▶ [TASK 1] In the article on IT and carbon emissions, what share of global emissions could the IT sector's own footprint fall to by 2030?
▶ [TASK 2] Extend the article on IT and carbon emissions with a few more sentences, picking up right after its last sentence.

By investing more in IT across the global economy, total global emissions of CO2 could be cut by 12 gigatonnes by 2030, said Luis Neves, CEO of the Global Enabling Sustainability Initiative (GeSi) at an event yesterday.

It’s estimated the industry can reduce 3.6 gigatonnes of CO2 in the mobility or travel sectors, 2.7 in manufacturing, two in agriculture and building, and 1.8 in the energy sector, according to a GeSi report published in 2015. This represents 12 gigatonnes of CO2, meaning that the IT sector has the potential to maintain global emissions at 2015 levels, said Neves.

This is partly due to the falling emissions footprint of the sector itself. GeSi’s research stated that the sector’s footprint could fall to 1.97% of global emissions by 2030, due to a range of investments companies in the sector have been making to reduce their footprint and to the expected increase in efficiency of end-user devices.

▶ [GIVEN INFORMATION]
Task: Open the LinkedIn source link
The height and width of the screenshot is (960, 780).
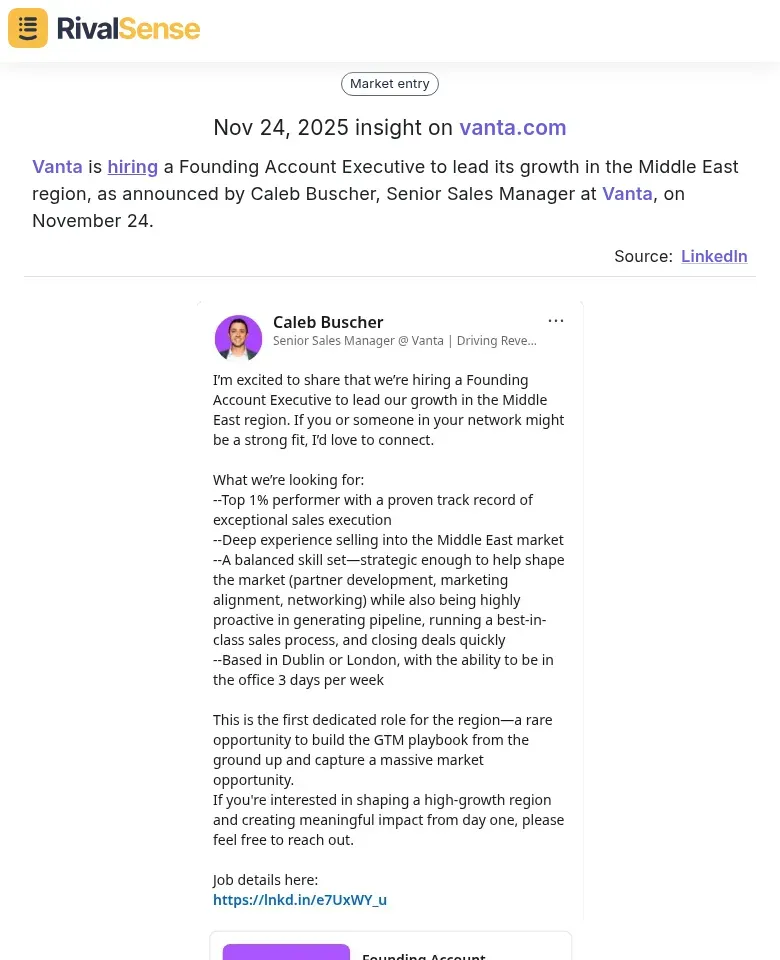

▶ [WRITTEN ANSWER 1] 1.97% of global emissions.

▶ [WRITTEN ANSWER 2]
One area the industry is looking to make more sustainable is data centres, which are at the very core of every single conversation, said Neves, and are the main concern of policymakers. This includes the European Commission (EC). Neves added that GeSi developed the code of conduct for data centres that exists today in the organisation.

He also pointed to a recent Huawei report that found that replacing HDD with SDD in data centres reduces energy consumption by 70% and occupied space by 50% under the same capacity.

“We are convinced that digital is fundamental to address climate change,” said Neves, addressing the audience. “The problem that we have though, and probably many of you in this room, you are only thinking about the money, which is good, it’s not bad. We need to think about money but we need to understand that sustainability is a cash cow. And you have not yet analysed that or many of you have not done.”

The report also analysed the UN’s 17 Sustainable Development Goals (SDGs). It came to the conclusion that seven disruptive technologies, like 5G, blockchain, or the cloud, can impact in a positive manner 22% of SDGs and reduce the downward trend of 23% of them.

GeSi has put together the "digital with purpose" movement which aims to bring the digital world together around a set of metrics that will be used to measure the impact of the IT industry so that covered collectively, it can show that impact.

“But the policymakers, they do not understand the overall impact of what we are doing,” added Neves.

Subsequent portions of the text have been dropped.